■ **Recorded data**:
- - - - -

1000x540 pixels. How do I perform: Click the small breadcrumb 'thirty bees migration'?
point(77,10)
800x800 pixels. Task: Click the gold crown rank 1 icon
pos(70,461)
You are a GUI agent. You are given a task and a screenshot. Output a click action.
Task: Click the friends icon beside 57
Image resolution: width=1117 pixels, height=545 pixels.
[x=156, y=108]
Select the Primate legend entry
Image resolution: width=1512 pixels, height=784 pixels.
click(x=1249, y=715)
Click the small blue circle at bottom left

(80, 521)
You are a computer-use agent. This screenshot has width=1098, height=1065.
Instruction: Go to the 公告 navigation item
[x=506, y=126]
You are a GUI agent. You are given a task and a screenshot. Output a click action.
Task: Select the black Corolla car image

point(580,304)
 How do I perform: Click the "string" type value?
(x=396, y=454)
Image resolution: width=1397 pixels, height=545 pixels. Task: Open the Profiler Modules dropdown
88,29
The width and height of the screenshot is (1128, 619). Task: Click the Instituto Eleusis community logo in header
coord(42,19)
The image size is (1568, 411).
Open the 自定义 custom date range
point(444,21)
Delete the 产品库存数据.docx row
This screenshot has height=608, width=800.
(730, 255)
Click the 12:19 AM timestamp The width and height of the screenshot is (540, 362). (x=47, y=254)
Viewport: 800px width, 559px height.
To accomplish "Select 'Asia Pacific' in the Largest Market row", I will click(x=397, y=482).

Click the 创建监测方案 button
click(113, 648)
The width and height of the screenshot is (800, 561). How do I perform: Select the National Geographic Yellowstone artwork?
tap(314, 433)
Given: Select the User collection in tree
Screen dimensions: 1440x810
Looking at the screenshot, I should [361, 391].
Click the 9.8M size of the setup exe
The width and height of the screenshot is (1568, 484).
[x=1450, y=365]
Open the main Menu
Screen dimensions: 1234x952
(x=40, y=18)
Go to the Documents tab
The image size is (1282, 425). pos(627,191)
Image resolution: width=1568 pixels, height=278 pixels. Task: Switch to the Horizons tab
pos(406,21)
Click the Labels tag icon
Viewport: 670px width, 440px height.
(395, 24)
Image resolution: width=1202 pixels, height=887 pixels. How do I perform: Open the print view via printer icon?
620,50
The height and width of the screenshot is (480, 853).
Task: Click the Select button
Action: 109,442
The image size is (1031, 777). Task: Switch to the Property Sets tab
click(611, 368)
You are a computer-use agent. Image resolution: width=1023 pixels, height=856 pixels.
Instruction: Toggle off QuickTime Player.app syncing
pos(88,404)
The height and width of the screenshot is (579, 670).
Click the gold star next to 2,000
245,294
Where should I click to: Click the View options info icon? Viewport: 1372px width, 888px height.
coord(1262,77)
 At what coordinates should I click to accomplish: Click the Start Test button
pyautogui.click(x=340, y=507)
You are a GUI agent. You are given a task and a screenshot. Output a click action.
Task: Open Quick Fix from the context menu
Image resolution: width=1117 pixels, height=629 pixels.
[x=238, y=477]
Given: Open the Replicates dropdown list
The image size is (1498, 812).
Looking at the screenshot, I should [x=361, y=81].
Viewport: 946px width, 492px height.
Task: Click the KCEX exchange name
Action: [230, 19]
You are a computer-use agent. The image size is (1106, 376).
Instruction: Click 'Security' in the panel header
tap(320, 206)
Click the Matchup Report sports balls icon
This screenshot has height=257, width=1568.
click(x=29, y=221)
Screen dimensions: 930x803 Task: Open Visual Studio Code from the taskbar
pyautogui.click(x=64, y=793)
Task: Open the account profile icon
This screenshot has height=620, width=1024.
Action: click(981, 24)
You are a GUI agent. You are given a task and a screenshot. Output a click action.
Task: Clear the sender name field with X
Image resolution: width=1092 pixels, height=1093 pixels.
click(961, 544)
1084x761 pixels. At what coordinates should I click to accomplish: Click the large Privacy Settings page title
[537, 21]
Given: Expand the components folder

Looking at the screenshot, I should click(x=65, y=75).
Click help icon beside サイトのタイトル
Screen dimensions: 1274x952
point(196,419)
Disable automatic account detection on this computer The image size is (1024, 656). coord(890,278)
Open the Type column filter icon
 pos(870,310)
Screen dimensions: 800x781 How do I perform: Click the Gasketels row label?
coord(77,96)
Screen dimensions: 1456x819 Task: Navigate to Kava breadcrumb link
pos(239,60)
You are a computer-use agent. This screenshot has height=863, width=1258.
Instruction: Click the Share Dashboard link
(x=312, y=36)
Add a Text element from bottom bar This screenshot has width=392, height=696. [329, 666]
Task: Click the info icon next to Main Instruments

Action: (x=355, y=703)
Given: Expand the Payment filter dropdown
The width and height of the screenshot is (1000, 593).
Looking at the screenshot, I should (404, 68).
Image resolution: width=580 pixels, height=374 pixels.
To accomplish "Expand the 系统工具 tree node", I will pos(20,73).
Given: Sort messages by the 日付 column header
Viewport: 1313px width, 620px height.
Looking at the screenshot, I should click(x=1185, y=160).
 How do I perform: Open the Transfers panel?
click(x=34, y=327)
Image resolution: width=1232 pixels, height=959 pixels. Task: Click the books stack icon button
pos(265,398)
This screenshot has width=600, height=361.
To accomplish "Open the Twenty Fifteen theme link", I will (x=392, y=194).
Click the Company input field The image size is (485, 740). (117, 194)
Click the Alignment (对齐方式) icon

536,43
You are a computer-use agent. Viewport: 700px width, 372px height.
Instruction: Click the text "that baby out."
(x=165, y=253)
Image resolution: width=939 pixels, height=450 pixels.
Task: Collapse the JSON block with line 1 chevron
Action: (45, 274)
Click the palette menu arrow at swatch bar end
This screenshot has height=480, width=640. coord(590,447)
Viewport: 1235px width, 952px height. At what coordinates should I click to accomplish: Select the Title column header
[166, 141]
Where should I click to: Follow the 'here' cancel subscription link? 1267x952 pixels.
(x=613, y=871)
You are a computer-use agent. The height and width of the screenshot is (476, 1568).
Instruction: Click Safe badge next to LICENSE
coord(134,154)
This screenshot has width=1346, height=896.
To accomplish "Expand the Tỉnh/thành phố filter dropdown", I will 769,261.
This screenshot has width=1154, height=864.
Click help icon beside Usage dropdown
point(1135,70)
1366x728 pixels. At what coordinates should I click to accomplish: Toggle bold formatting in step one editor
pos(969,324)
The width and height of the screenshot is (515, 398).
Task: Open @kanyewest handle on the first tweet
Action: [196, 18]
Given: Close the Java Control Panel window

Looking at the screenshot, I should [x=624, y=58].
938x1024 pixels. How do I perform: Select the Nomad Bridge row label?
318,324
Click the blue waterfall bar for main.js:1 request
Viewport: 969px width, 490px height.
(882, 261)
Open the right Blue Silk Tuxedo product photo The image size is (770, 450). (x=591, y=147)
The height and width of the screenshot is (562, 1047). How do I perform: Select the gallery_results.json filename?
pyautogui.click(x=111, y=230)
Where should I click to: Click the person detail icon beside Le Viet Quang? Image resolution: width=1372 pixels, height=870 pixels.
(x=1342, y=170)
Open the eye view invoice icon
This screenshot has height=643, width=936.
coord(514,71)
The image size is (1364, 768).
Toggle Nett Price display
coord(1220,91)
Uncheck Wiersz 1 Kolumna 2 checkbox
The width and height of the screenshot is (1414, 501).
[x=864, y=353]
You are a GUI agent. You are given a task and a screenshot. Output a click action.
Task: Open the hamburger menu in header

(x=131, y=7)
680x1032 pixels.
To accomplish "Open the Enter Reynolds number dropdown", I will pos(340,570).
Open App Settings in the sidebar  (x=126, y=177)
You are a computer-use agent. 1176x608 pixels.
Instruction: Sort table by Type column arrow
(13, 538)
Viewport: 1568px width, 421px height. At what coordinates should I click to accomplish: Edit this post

- - - - -

■ **Exercise brief**: Retyping every line above exactly is all that is needed.

■ **Solution to the exercise**:
1000x540 pixels. How do I perform: Click the small breadcrumb 'thirty bees migration'?
point(77,10)
800x800 pixels. Task: Click the gold crown rank 1 icon
pos(70,461)
You are a GUI agent. You are given a task and a screenshot. Output a click action.
Task: Click the friends icon beside 57
Image resolution: width=1117 pixels, height=545 pixels.
[x=156, y=108]
Select the Primate legend entry
Image resolution: width=1512 pixels, height=784 pixels.
click(x=1249, y=715)
Click the small blue circle at bottom left

(80, 521)
You are a computer-use agent. This screenshot has width=1098, height=1065.
Instruction: Go to the 公告 navigation item
[x=506, y=126]
You are a GUI agent. You are given a task and a screenshot. Output a click action.
Task: Select the black Corolla car image

point(580,304)
 How do I perform: Click the "string" type value?
(x=396, y=454)
Image resolution: width=1397 pixels, height=545 pixels. Task: Open the Profiler Modules dropdown
88,29
The width and height of the screenshot is (1128, 619). Task: Click the Instituto Eleusis community logo in header
coord(42,19)
The image size is (1568, 411).
Open the 自定义 custom date range
point(444,21)
Delete the 产品库存数据.docx row
This screenshot has height=608, width=800.
(730, 255)
Click the 12:19 AM timestamp The width and height of the screenshot is (540, 362). (x=47, y=254)
Viewport: 800px width, 559px height.
To accomplish "Select 'Asia Pacific' in the Largest Market row", I will click(x=397, y=482).

Click the 创建监测方案 button
click(113, 648)
The width and height of the screenshot is (800, 561). How do I perform: Select the National Geographic Yellowstone artwork?
tap(314, 433)
Given: Select the User collection in tree
Screen dimensions: 1440x810
Looking at the screenshot, I should [361, 391].
Click the 9.8M size of the setup exe
The width and height of the screenshot is (1568, 484).
[x=1450, y=365]
Open the main Menu
Screen dimensions: 1234x952
(x=40, y=18)
Go to the Documents tab
The image size is (1282, 425). pos(627,191)
Image resolution: width=1568 pixels, height=278 pixels. Task: Switch to the Horizons tab
pos(406,21)
Click the Labels tag icon
Viewport: 670px width, 440px height.
(395, 24)
Image resolution: width=1202 pixels, height=887 pixels. How do I perform: Open the print view via printer icon?
620,50
The height and width of the screenshot is (480, 853).
Task: Click the Select button
Action: 109,442
The image size is (1031, 777). Task: Switch to the Property Sets tab
click(611, 368)
You are a computer-use agent. Image resolution: width=1023 pixels, height=856 pixels.
Instruction: Toggle off QuickTime Player.app syncing
pos(88,404)
The height and width of the screenshot is (579, 670).
Click the gold star next to 2,000
245,294
Where should I click to: Click the View options info icon? Viewport: 1372px width, 888px height.
coord(1262,77)
 At what coordinates should I click to accomplish: Click the Start Test button
pyautogui.click(x=340, y=507)
You are a GUI agent. You are given a task and a screenshot. Output a click action.
Task: Open Quick Fix from the context menu
Image resolution: width=1117 pixels, height=629 pixels.
[x=238, y=477]
Given: Open the Replicates dropdown list
The image size is (1498, 812).
Looking at the screenshot, I should [x=361, y=81].
Viewport: 946px width, 492px height.
Task: Click the KCEX exchange name
Action: [230, 19]
You are a computer-use agent. The image size is (1106, 376).
Instruction: Click 'Security' in the panel header
tap(320, 206)
Click the Matchup Report sports balls icon
This screenshot has height=257, width=1568.
click(x=29, y=221)
Screen dimensions: 930x803 Task: Open Visual Studio Code from the taskbar
pyautogui.click(x=64, y=793)
Task: Open the account profile icon
This screenshot has height=620, width=1024.
Action: click(981, 24)
You are a GUI agent. You are given a task and a screenshot. Output a click action.
Task: Clear the sender name field with X
Image resolution: width=1092 pixels, height=1093 pixels.
click(961, 544)
1084x761 pixels. At what coordinates should I click to accomplish: Click the large Privacy Settings page title
[537, 21]
Given: Expand the components folder

Looking at the screenshot, I should click(x=65, y=75).
Click help icon beside サイトのタイトル
Screen dimensions: 1274x952
point(196,419)
Disable automatic account detection on this computer The image size is (1024, 656). coord(890,278)
Open the Type column filter icon
 pos(870,310)
Screen dimensions: 800x781 How do I perform: Click the Gasketels row label?
coord(77,96)
Screen dimensions: 1456x819 Task: Navigate to Kava breadcrumb link
pos(239,60)
You are a computer-use agent. This screenshot has height=863, width=1258.
Instruction: Click the Share Dashboard link
(x=312, y=36)
Add a Text element from bottom bar This screenshot has width=392, height=696. [329, 666]
Task: Click the info icon next to Main Instruments

Action: (x=355, y=703)
Given: Expand the Payment filter dropdown
The width and height of the screenshot is (1000, 593).
Looking at the screenshot, I should (404, 68).
Image resolution: width=580 pixels, height=374 pixels.
To accomplish "Expand the 系统工具 tree node", I will pos(20,73).
Given: Sort messages by the 日付 column header
Viewport: 1313px width, 620px height.
Looking at the screenshot, I should click(x=1185, y=160).
 How do I perform: Open the Transfers panel?
click(x=34, y=327)
Image resolution: width=1232 pixels, height=959 pixels. Task: Click the books stack icon button
pos(265,398)
This screenshot has width=600, height=361.
To accomplish "Open the Twenty Fifteen theme link", I will (x=392, y=194).
Click the Company input field The image size is (485, 740). (117, 194)
Click the Alignment (对齐方式) icon

536,43
You are a computer-use agent. Viewport: 700px width, 372px height.
Instruction: Click the text "that baby out."
(x=165, y=253)
Image resolution: width=939 pixels, height=450 pixels.
Task: Collapse the JSON block with line 1 chevron
Action: (45, 274)
Click the palette menu arrow at swatch bar end
This screenshot has height=480, width=640. coord(590,447)
Viewport: 1235px width, 952px height. At what coordinates should I click to accomplish: Select the Title column header
[166, 141]
Where should I click to: Follow the 'here' cancel subscription link? 1267x952 pixels.
(x=613, y=871)
You are a computer-use agent. The height and width of the screenshot is (476, 1568).
Instruction: Click Safe badge next to LICENSE
coord(134,154)
This screenshot has width=1346, height=896.
To accomplish "Expand the Tỉnh/thành phố filter dropdown", I will 769,261.
This screenshot has width=1154, height=864.
Click help icon beside Usage dropdown
point(1135,70)
1366x728 pixels. At what coordinates should I click to accomplish: Toggle bold formatting in step one editor
pos(969,324)
The width and height of the screenshot is (515, 398).
Task: Open @kanyewest handle on the first tweet
Action: [196, 18]
Given: Close the Java Control Panel window

Looking at the screenshot, I should [x=624, y=58].
938x1024 pixels. How do I perform: Select the Nomad Bridge row label?
318,324
Click the blue waterfall bar for main.js:1 request
Viewport: 969px width, 490px height.
(882, 261)
Open the right Blue Silk Tuxedo product photo The image size is (770, 450). (x=591, y=147)
The height and width of the screenshot is (562, 1047). How do I perform: Select the gallery_results.json filename?
pyautogui.click(x=111, y=230)
Where should I click to: Click the person detail icon beside Le Viet Quang? Image resolution: width=1372 pixels, height=870 pixels.
(x=1342, y=170)
Open the eye view invoice icon
This screenshot has height=643, width=936.
coord(514,71)
The image size is (1364, 768).
Toggle Nett Price display
coord(1220,91)
Uncheck Wiersz 1 Kolumna 2 checkbox
The width and height of the screenshot is (1414, 501).
[x=864, y=353]
You are a GUI agent. You are given a task and a screenshot. Output a click action.
Task: Open the hamburger menu in header

(x=131, y=7)
680x1032 pixels.
To accomplish "Open the Enter Reynolds number dropdown", I will pos(340,570).
Open App Settings in the sidebar  (x=126, y=177)
You are a computer-use agent. 1176x608 pixels.
Instruction: Sort table by Type column arrow
(13, 538)
Viewport: 1568px width, 421px height. At what coordinates should I click to accomplish: Edit this post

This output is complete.